Q. I have a portfolio of several ETFs, but I’m thinking of buying one of the new Vanguard asset allocation ETFs from now on. Can you advise on how I should be rebalancing if I don’t intend to get rid of my other ETFs?
— Marty
A. In 2018, Vanguard launched a family of asset allocation ETFs, which allow you to build a diversified portfolio with a single product. Each of the three new funds holds seven underlying ETFs covering the global stock and bond markets in various proportions.
For example, the Vanguard Balanced ETF Portfolio (VBAL) has a target of 40% bonds and 60% equities. Other ETFs in the family are more conservative (40% equities) or more aggressive (80% equities). Whenever its allocation drifts too far from those targets, the fund manager will rebalance, which makes these products virtually maintenance-free for the investor. So, Marty, I can see why these one-fund solutions are attractive compared with owning a portfolio of multiple ETFs you need to rebalance yourself.

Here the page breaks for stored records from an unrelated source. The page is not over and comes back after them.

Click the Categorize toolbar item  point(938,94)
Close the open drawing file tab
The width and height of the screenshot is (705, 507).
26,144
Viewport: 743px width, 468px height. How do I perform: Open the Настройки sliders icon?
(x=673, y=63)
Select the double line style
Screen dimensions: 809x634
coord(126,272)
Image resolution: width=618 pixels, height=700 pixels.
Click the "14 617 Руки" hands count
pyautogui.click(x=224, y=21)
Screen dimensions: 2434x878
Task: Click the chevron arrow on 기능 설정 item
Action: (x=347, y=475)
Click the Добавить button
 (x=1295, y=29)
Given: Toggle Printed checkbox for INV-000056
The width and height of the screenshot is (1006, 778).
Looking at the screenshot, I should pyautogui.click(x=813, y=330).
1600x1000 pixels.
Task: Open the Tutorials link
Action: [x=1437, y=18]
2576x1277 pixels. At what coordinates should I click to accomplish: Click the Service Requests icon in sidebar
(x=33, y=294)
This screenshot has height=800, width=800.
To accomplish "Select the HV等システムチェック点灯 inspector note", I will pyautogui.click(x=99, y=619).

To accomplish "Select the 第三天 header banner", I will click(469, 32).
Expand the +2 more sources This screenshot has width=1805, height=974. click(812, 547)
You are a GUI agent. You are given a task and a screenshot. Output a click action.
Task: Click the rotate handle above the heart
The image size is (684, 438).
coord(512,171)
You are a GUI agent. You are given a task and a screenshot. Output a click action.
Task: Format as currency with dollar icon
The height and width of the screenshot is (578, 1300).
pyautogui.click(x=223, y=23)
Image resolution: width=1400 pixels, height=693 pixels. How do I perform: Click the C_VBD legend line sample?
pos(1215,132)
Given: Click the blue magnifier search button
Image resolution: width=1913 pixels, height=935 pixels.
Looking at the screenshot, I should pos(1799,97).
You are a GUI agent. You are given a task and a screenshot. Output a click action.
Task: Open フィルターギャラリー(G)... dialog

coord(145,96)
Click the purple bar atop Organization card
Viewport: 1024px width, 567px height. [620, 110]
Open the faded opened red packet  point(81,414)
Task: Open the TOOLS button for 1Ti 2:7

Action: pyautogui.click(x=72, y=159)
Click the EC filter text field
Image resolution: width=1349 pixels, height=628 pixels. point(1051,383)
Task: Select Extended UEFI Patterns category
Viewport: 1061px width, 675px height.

However, the need to rebalance does not disappear if you use the new Vanguard ETFs for only part of your portfolio. If you invest only your new money in the asset allocation ETF and hang on to all of your existing holdings, your portfolio’s mix of stocks and bonds will still change as markets move, and from time to time you will still need to sell some of the winners to top up the losers.
In fact, you might need to make even more trades now. In the past, you were probably able to keep your portfolio in balance simply by adding new money to whichever ETF was furthest below its long-term target. During periods where stocks performed well, you could have added your new contributions to your bond ETF—or vice versa. That might have allowed you to avoid selling anything to rebalance. Now, with all of your new contributions going to a single balanced ETF, the rest of the portfolio might need more frequent attention.
This would probably be manageable if your target asset mix matched one of Vanguard ETFs exactly: if you already use a mix of 40% bonds and 60% stocks, then adding VBAL to your portfolio would not complicate your rebalancing too much. You could simply ignore that holding and rebalance as you did before, confident that VBAL will look after itself.
But things get more complicated if your target is, say, 50% fixed income and 50% equities. None of the Vanguard asset allocation ETFs use that mix, so if you added one of them to your portfolio you would need to adjust the weight of your existing ETFs to compensate. The math isn’t something you can do in your head, so you’d probably need to build a custom spreadsheet to make the calculations. Who wants to do that?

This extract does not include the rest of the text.